Could corn used to make ethanol for motor fuels make a difference?

Edim says the temperature (bi?)cycle will pump all the CO2 out of the air until it disappears completely:
November 23, 2013 at 5:39 pm
The seasonal global temperature cycle is driving the annual change in CO2. It acts as a pump, which flow is temperature dependent. The airborne fraction will decrease further with the cooling and at some point it will reach zero, in spite of the record human emissions.

5 comments:

  1. 1) I think Monckton got the slides from Salby, from the talk in Edinburgh.
    Scottish Skeptic showed some of the same slides.

    2) Salby did quite credible atmospheric physics for decades, culminating in a well-regarded book in 1996. But after that, he never again collaborated with faculty colleagues at either CU or MQ, and research productivity and citation counts slid, to the point that almost nothing submitted after 2002 got much interest from others.
    (I've collected the ~60 publications from 1990 onward.) I.e., I think the science is OK, but few people cared about it, unlike the well-cited earlier works.

    3) Most of his 2012 book is ~same as the credible atmospheric physics of the earlier book. The problem is the 10-20 pages of bogus climate science, including at lest 13 SkS bad arguments, references to one of the worst papers:
    Robinson, A, Baliunas, S, Soon, W, and Z Robinson, 1998: Environmental effects of increased atmospheric carbon dioxide. Med Sent, 3, 171– 178, reliance on Lamb(1965) temperature sketch.
    From the SkS fixed list: SkS # 5, 6, 7, 11, 20, 26, 29, 38, 58, 90, 107, 188, 189.

    4) But there was no trace of the silly CO2/ice-core ideas before July 2011.

    ReplyDelete
  2. Yes, I've started to get people on my blog both defending Salby and claiming that they can prove the rise in atmospheric CO2 is natural.

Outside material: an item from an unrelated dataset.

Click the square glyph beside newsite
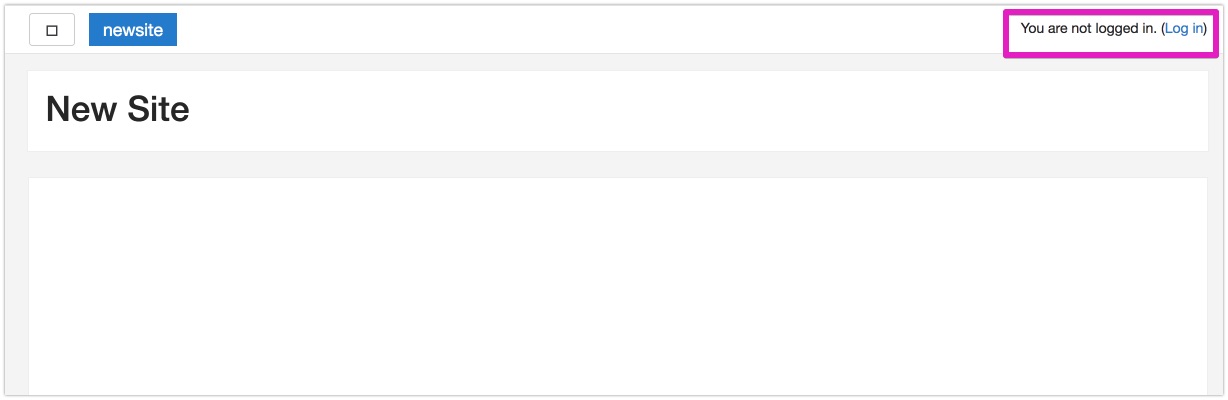Image resolution: width=1228 pixels, height=400 pixels. 52,30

As you can imagine, such discussions don't end well.

    ReplyDelete
  3. The "Sources of CO"-map is form the SCIAMACHY satellite.

    It is explained on p 2867 in Schneising et al. Long-term analysis of carbon dioxide and methane column-averaged mole fractions retrieved from SCIAMACHY, Atmos. Chem. Phys., 11, 2863–2880, 2011, as follows:

    The resulting annual composite averages of atmospheric XCO2 after quality filtering for the years 2003–2009 are shown in Fig. 2 exhibiting similar patterns for all years superposed by a steady quite homogeneous increase with time. A significant part of the CO2 spatial variations shown in Fig. 2 results from the irregular sampling of the SCIAMACHY XCO2. For example, the mid- and high-latitudes of the Northern Hemisphere are strongly weighted towards late spring, summer, and early autumn, where CO2 is known to be much lower than for the (true) yearly average. This uneven weighting is due to the significantly higher cloud cover in winter but also because of larger solar zenith angles and snow coverage. As a result, most of the mid- and high-latitude measurements in winter are automatically filtered out by the implemented quality filtering scheme.

    So it does not show what Salby wants us to think it shows.

    ReplyDelete
  4. Lars, there's a rather entertaining exchange between Eli Rabett and ScottishSceptic on ScottishSceptic's site in which Eli essentially points out the same as you have. I won't link to it as Sou may not thank me for that, but you could probably find it if you wanted to do so - it's his post that reports on Salby's lecture in Edinburgh.